Gather all lines in the data that hold the string "will".
(Beginning of Source data)
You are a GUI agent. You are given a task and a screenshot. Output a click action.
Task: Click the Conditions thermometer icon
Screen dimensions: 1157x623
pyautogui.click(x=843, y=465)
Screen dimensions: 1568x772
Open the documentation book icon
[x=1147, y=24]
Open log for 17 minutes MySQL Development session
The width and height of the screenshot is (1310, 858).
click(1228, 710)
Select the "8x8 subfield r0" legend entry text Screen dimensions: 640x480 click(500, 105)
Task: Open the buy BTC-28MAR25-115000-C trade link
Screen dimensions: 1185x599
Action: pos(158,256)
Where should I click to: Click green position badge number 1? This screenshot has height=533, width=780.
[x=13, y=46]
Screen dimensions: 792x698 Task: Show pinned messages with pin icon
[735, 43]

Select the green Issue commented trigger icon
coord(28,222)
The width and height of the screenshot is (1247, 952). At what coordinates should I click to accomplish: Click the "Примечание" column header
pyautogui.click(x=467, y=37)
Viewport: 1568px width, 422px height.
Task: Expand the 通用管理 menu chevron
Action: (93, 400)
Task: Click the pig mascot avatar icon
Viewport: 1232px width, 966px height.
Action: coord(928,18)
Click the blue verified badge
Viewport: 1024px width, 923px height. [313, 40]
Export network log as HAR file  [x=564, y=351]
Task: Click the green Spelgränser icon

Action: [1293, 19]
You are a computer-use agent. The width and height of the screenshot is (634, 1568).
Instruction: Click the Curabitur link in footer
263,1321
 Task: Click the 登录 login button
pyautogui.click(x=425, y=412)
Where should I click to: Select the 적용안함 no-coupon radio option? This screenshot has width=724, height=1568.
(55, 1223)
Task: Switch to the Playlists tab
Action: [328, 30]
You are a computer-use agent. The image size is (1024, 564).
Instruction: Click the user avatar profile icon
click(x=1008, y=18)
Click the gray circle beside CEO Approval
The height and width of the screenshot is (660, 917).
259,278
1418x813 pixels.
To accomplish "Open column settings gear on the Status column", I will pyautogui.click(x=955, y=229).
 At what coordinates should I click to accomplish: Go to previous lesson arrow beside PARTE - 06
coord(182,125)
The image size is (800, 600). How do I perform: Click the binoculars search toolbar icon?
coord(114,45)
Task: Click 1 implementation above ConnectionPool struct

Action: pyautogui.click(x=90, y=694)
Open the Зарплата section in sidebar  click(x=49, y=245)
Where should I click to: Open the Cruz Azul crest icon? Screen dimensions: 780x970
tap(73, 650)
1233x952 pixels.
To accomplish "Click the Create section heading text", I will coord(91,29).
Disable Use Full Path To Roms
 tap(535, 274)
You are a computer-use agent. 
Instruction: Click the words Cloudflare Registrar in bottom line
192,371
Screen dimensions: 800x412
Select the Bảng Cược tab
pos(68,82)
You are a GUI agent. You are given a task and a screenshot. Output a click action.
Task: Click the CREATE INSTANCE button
(End of Source data)
Solved exercise:
To accomplish "Open column settings gear on the Status column", I will pyautogui.click(x=955, y=229).
To accomplish "Click the Create section heading text", I will coord(91,29).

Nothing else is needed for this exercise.